With more than 100,000 conversations with help seekers in 2020, the chat service of the national suicide prevention helpline in the Netherlands presents an opportunity: these conversations can be analyzed during the COVID-19 pandemic in comparison with the conversations before. The potential changes can be observed from the logs of the chat service.
This study therefore aims to identify whether the COVID-19 pandemic is related to changes in suicide-related problems for help seekers on a suicide prevention helpline. A second aim is to detect changes in specific risk groups, e.g. male and young help seekers and help seekers alone. By doing so, the current study may inform suicide prevention strategies for organizations in public and mental health that help people with suicidal ideation and inform other national and international helplines about the application of this innovative methodology.
To this end, this paper intends to answer the following questions:
What are the most common conversation topics of help seekers on the helpline?
Has the occurrence of conversation topics changed after government measure for COVID-19 containment were introduced?
Do different demographics show different changes in topic occurrence?
When it comes to different demographics and how they are affected, we hypothesize the following: The first hypothesis is that the observed changes in topic usage will differ between men and women, due to men being more sensitive to social-economic change [15]. Furthermore, we also suspect different outcomes for older and younger help seekers due to the difference in social economic impact the government measures. The second hypothesis is that the observed changes in topic usage will differ between people younger than 30 and older than 30, since adolescents particularly are at risk and even before the pandemic suicide rates were rising among young people in certain high-income countries [7, 16]. Finally, due to the social isolation of a lockdown, the third hypothesis is that people who live alone will show different topic usage from people who don’t live alone [17].
Methods
Due to the nature of helpline chat data, we conducted a retrospective cohort study. To answer the first question, topics were extracted from the chats, using a unique topic modeling method tailored to conversational data. To answer the second and third questions, conversation topics were compared before and after the introduction of the COVID-19 measures.
Sample
This study is centered around the first lockdown in the Netherlands, when the coronavirus first started to spread and impact the public. We believe that this period will show the greatest disparity between conversation topics. This lockdown took place on the March 23, 2020. Date spanned a roughly 6-month period, 3 months before and 3 months after the measures were announced (December 1, 2019–May 31, 2020). Conversations were used from December 1st onward to roughly match the number of conversations in both time periods and to include enough conversations from a period no information on COVID-19 was known.
The 6-month period yielded 8589 chat conversations that passed an initial triage stage. Situations where the help seeker was injured or could not continue the conversation in a safe environment were interrupted by the triage. These help seekers were subsequently referred to emergency services. These conversations were therefore excluded from this analysis. We used no further inclusion criteria.

Prompt 1:
According to the helpline study text, on what date did the first lockdown in the Netherlands take place?
Prompt 2:
Continue the helpline study text from its final sentence.
The lines after this point have nothing to do with the helpline study text.

Records shown:
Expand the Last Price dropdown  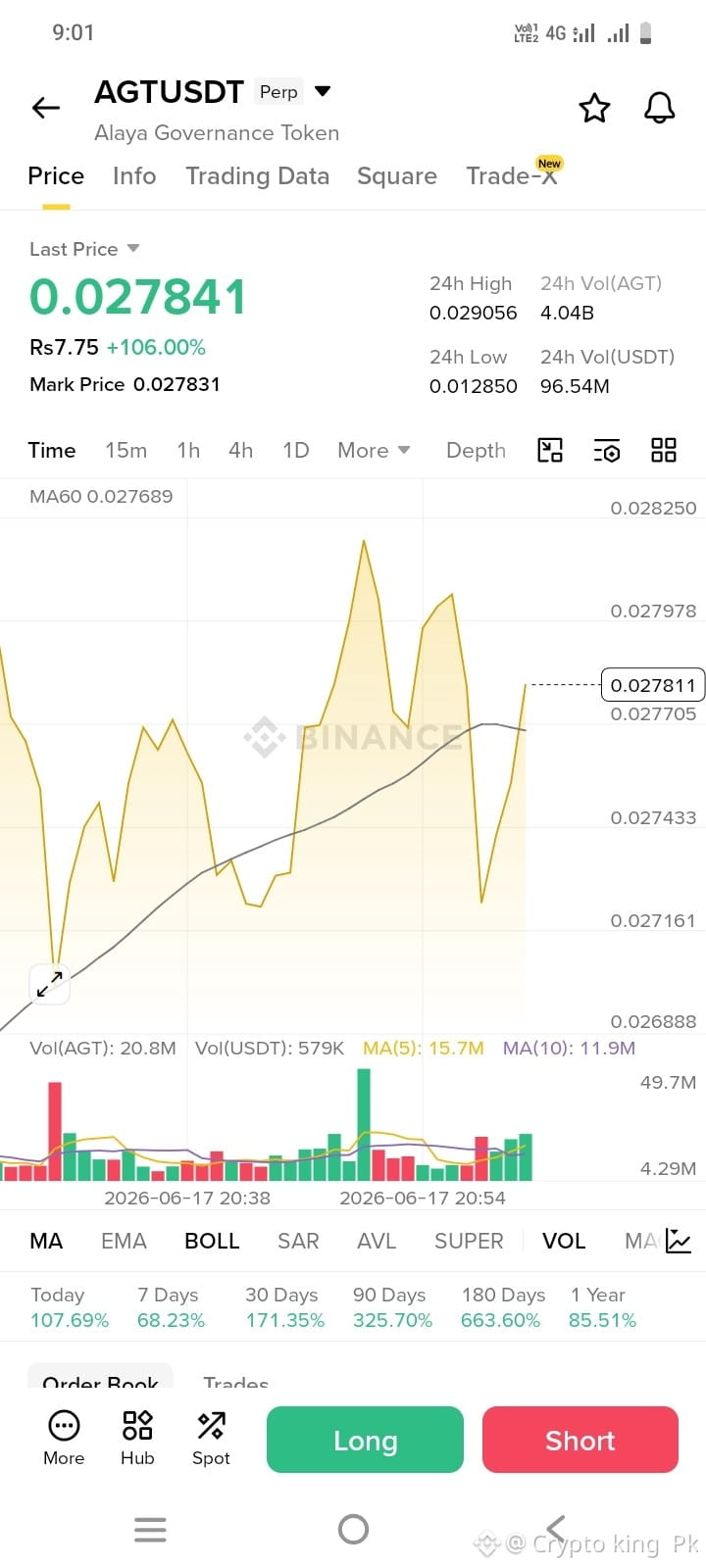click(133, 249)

* * *

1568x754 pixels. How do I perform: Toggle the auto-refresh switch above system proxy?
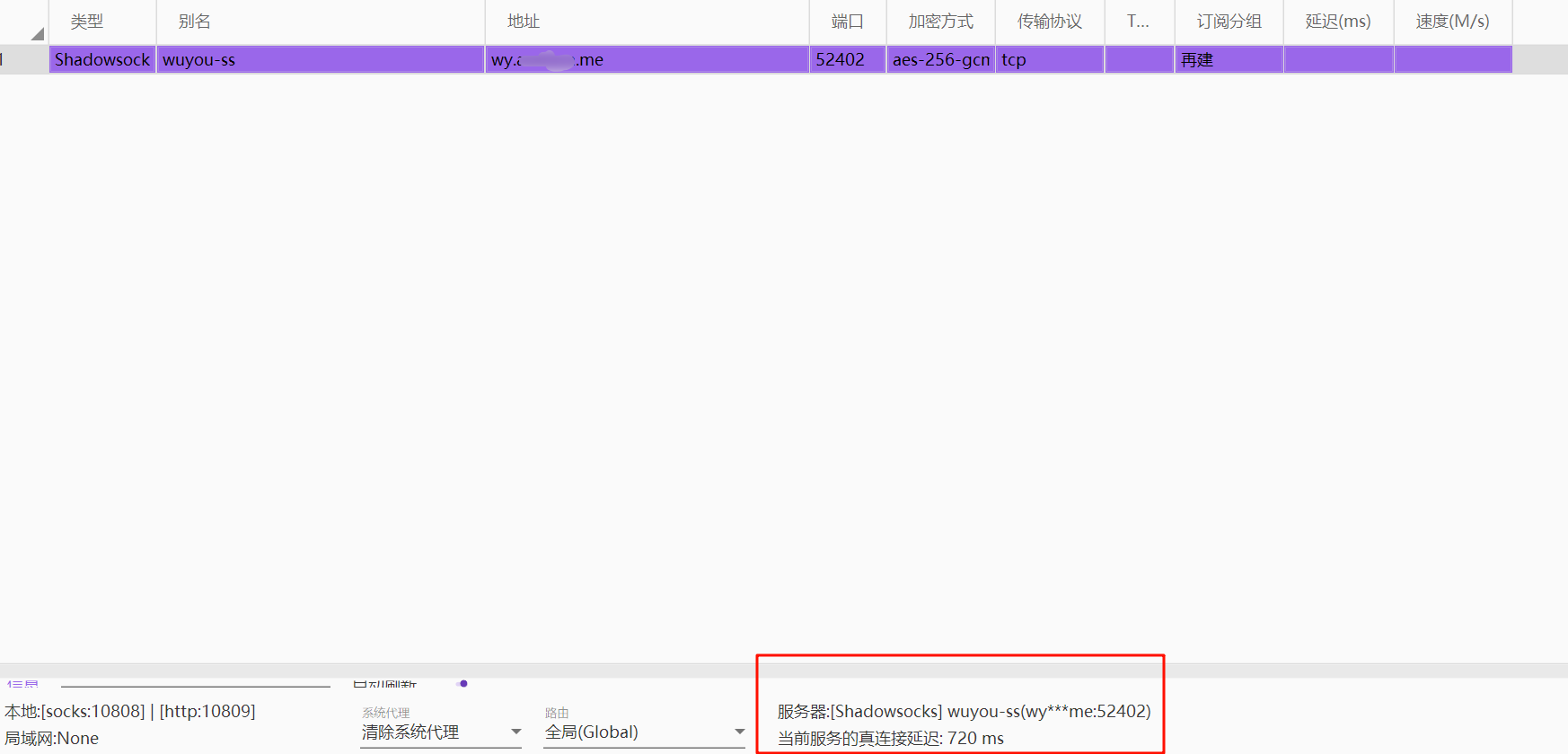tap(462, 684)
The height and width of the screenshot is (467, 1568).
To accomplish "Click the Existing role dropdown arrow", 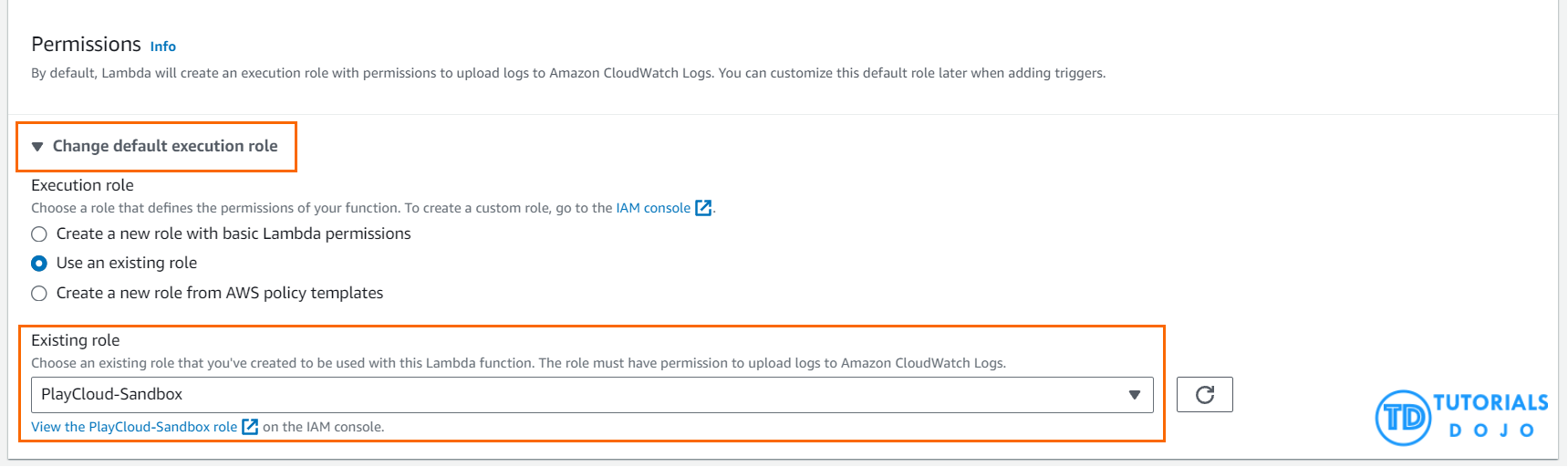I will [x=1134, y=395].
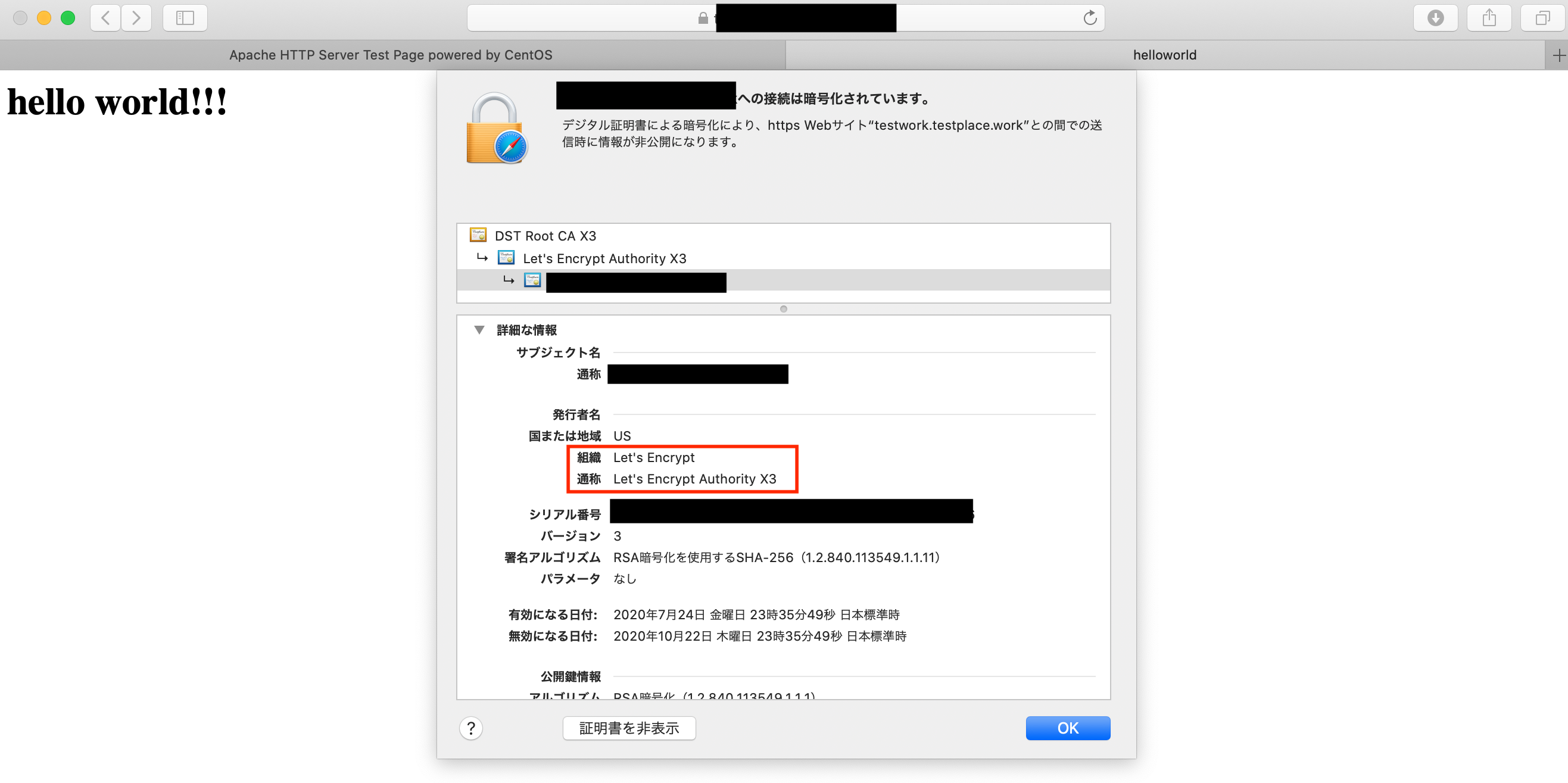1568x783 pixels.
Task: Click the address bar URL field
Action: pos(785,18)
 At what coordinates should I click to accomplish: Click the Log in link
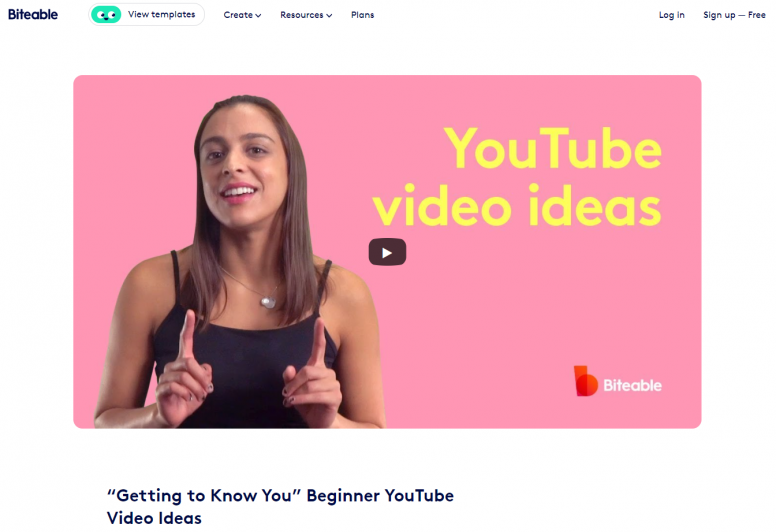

Expected answer 1:
March 23, 2020.

Expected answer 2:
For the purposes of this study, an anonymized database of this chat service was used. This introduced no research burden for the help seekers and therefore reduced the chance of selection bias. Of these conversations, 5179 (60%) and 3410 (40%) took place before and after March 23, respectively. Of the total sample, 1635 (19%) were male, 6576 (77%) were female, and 378 (4%) indicated to have a gender identity other than male or female. Furthermore, 6610 (80%) of the help seekers were under 30 years old, and 1662 (20%) were over 30 years old. Finally, 807 (9%) of the help seekers lived alone. There was a faulty age value in 300 conversations and these were declared missing values. The category ‘other’ for gender contained a small number of conversations. To avoid issues with the sample size of different topics this category was excluded from the analysis.
Data preprocessing
Chat transcripts are often noisy and unstructured. Unlike regular texts, a chat transcript is a conversation between two people. This causes it to evolve organically, usually leading to a wide variety of topics in a single document. Furthermore, chat transcripts often include slang, shorthand, and spelling mistakes. Therefore, text needed to be preprocessed so that the information could be structured.
The Natural Language Tool Kit [18] filtered out non-descriptive words based on a common stop word list. For the purpose of limiting the use of slang and shorthand, and also to eliminate spelling mistakes, the text was narrowed down to the 2000 most frequent words in the entire corpus.
For our study, we were interested in the conversation topics of the help seeker. We also knew that helpline counselors had not changed their protocols since the arrival of COVID-19. Therefore, the messages of the counselors were excluded. Messages of help seekers that were under three words were also excluded, to limit basic messages like greetings.
Analysis
The topic model method used in this study is a clustering of embeddings, based on the BERTopic method [19]. The embeddings were obtained using Sentence-BERT [20], a modification of the Bidirectional Encoder Representations from Transformers (BERT) network [21] to efficiently create short text embeddings. The full message was used for these embeddings. We used the pretrained multilingual BERT model “distiluse-base-multilingual-cased” to obtain the embeddings [22].
Using Uniform Manifold Approximation and Projection for dimensionality reduction, the embeddings are reduced from 300 to 5 dimensions [23]. Finally, the embeddings were clustered with the Hierarchical Density-based spatial clustering of applications with noise (HDBSCAN) algorithm [24]. HDBSCAN identifies and excludes noisy data points from the clusters, contributing to greater clarity of the topic model.
Separate embeddings were created for each message of the help seekers. Because the messages get clustered, each chat is a combination of clusters. This method mimics the approach of traditional topic modeling techniques like Latent Dirichlet Allocation (LDA), in which each document is modeled as a distribution of topics [25]. BERTopic was preferred due to a poor fit of LDA when using the entire chat as input. Furthermore, due to the shorter length of the individual chat messages, we found the BERTopic method to provide better results over LDA, while needing less parameter tuning. This method was also compared to several other topic modeling methods, such as the contextual topic model [26], and found to provide the best fit on the data.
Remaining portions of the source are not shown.